Une fois n’est pas coutume, le Jardin en fête de la Fondation de l’Isle a vécu au rythme des averses et des éclaircies, au château de Neuvic dimanche 26 avril. Pas de quoi effrayer les jardiniers en tout genre, puisque les entrées en fin de journée s’élevaient à près de 1 200 visiteurs. Sur le site, une cinquantaine d’exposants ont fait vivre les jardins de la graine au fruit, en passant par les arts de la vannerie, de la céramique ou encore les collections spéciales de la Bobine. Les jeunes des ateliers de l’IME n’ont pas été en reste en vendant leur mobilier de jardin, ainsi que des plants de tomates et de géranium et en assurant le repas du midi pour les exposants.

Prendre de la graine de l’Histoire

Michel Évrard devant son auditoire

Michel Évrard devant son auditoire

De son côté, l’intervention de l’ethnobotaniste et vice-président du Parc naturel régional Périgord – Limousin Michel Évrard, sur le thème « Comment cultiver son jardin », a intéressé bon nombre de personnes. C’est en revenant aux sources de l’agriculture que celui-ci a petit à petit déroulé le fil d’une histoire trop souvent oubliée : lorsque l’Homme abandonna sa peau de nomade pour celui de l’agriculteur, ce n’est ni sur les céréales, ni sur l’élevage que celui-ci a testé sa maîtrise, mais sur les arbres fruitiers. Or, l’arbre fut certainement le grand oublié des agronomes au démarrage de l’agriculture intensive, celui-ci étant alors systématiquement arraché. Ainsi, le pédagogue rappela sans cesse l’ingéniosité des espèces végétales pour survivre au gré des aléas climatiques et des migrations humaines : parthénogénèse du figuier, symbiose des plantes avec le champignon-mycélium, tomates sans eau de l’Hérault… Jean-Baptiste Lamarck semble ainsi tenir une revanche sur Darwin dans la théorie de l’évolution, prouvant la capacité de s’adapter des espèces sur le poids du hasard.

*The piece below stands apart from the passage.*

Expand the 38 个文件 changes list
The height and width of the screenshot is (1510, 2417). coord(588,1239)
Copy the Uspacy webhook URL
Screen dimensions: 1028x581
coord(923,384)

De cette démonstration, l’ethnobotaniste retient l’importance de la diversité des cultures, et remet en cause les pratiques qui se sont répandues au fil du dernier siècle : monoculture, labourage profond « qui met le grenier à la cave » , usage des pesticides qui tue les habitants du sol… Aux trois nutriments NPK promus par les vendeurs d’engrais chimiques, il rappelle que ce sont 32 minéraux qui sont nécessaires au métabolisme cellulaire des plantes. Ainsi, un paillis d’hiver semble plus à même de nourrir lombrics, champignons et bactéries nécessaires à la vie de la terre. « Et la bouillie bordelaise, c’est bien un fongicide, il ne faudrait donc pas en utiliser? », avance Guillaume, que nous avions croisé à la journée de la Terre à Saint-Aquilin. À l’affirmative de l’exposant, nombreux sont ceux à avoir tirer la moue devant ce qu’ils pensaient être un produit inoffensif. « Pourquoi est-ce qu’on ne change pas tout ça ? » intervenait alors un participant. À cela, Michel Évrard répondait par un haussement d’épaules, certainement trop conscient des obstacles alors que se profile la 6ème extinction des espèces. Mais il est de bon ton de commencer par remettre en place cette biodiversité pour favoriser l’autodéfense de nos petits jardins, quitte à ne pas labourer ou ne pas tondre tous les quatre matins. Un premier challenge de taille, car le courage n’est pas tant d’essuyer le premier échec que la critique sociale, admet-il : « Il faut supporter le regard des voisins, c’est peut-être ça le plus difficile ».